▶ **What is asked**
#1 Please transcribe part of the Dadullah post word for word, beginning with the words "See in the window, it's" and stopping after "Dudullah for sale!".
#2 According to the Dadullah post, when did the man telephone the Reuters reporter?

▶ **Supplied passage**
Posted on 05/19/2006 11:18:34 PM PDT by HAL9000
SPIN BOLDAK, Afghanistan (Reuters) - A man claiming to be Taliban commander Mullah Dadullah said by telephone a report he had been captured in Afghanistan was untrue and he vowed to fight on against Afghan and foreign troops.The man telephoned a Reuters reporter late on Friday, hours after the BBC reported the capture of Dadullah, one of the Taliban's top commanders, after heavy clashes in the southern province of Kandahar.
"I am Mullah Dadullah. The reports about my arrest are not only false but a pack of blatant lies," said the man, who sounded like Dadullah.
~ snip ~
(Excerpt) Read more at today.reuters.co.uk ...
Bwahahahaaa. Well, if anyone would know what this guy would sound like it would be a Reuters reporter. But if it really is Derka Dadullah on the phone, maybe he could show himself just to put aside all doubt.
so he DID fizzle their bejizzle
I think Jay Leno even made fun of this dude's name tonight. It's a classic.
Mullah Dadullah. Also known as Abu-Daboo-Doo. Or as his friends call him 'Do wah diddy diddy dum diddy do'.
ROFLMAO
LOL!...I thought he'd give his address and zip code to verify it's him.
lol!
And look where he lives: SPIN BOLDAK
...and you're not!
He had the Reuters contact number in his cell phone
Also known as Dirk Diggler?
You're going to give this dude a complex!
See in the window, it's Mullah Dudullah,
full of charm and appeal,
handsome, elegant, intelligent, sweet,
he's really ideal!
Don't you want a little Dudullah you can call your own,
a Dudullah who'll be with ya when you're all alone?
Take our advice,
at any price,
a Mullah like Dudullah is mighty nice,
Dudullah - a Mullah Dudullah for sale!

▶ **Given material**
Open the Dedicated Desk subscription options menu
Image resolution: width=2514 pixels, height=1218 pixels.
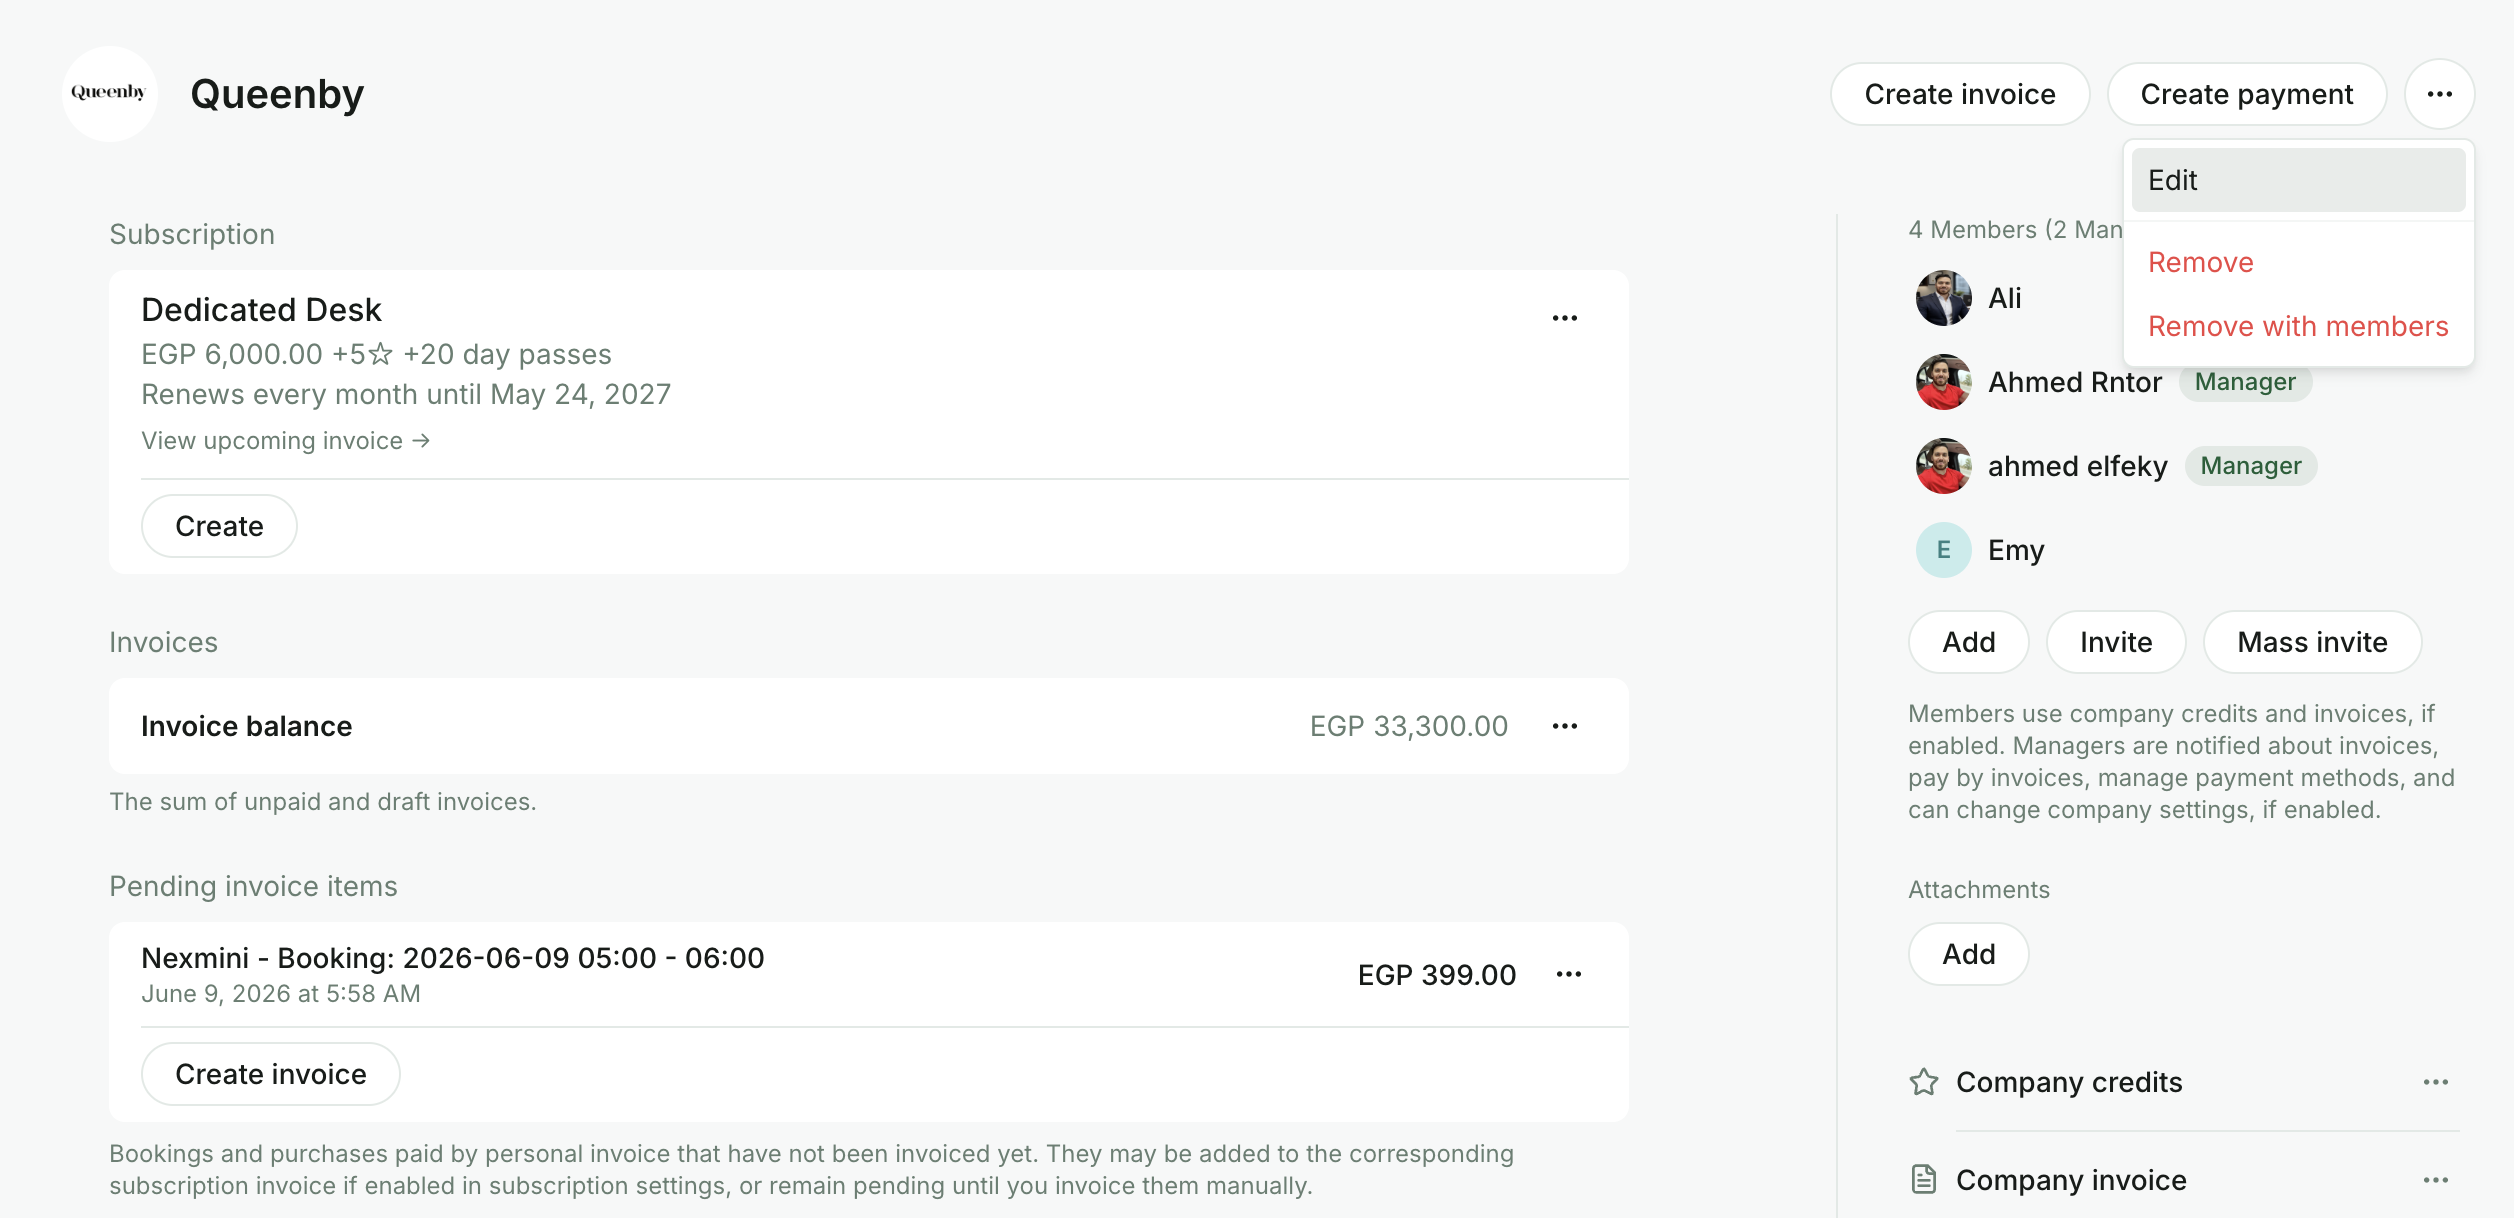(x=1565, y=318)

▶ **Results by task**
#1
See in the window, it's Mullah Dudullah,
full of charm and appeal,
handsome, elegant, intelligent, sweet,
he's really ideal!
Don't you want a little Dudullah you can call your own,
a Dudullah who'll be with ya when you're all alone?
Take our advice,
at any price,
a Mullah like Dudullah is mighty nice,
Dudullah - a Mullah Dudullah for sale!

#2 Late on Friday, hours after the BBC reported Dadullah's capture.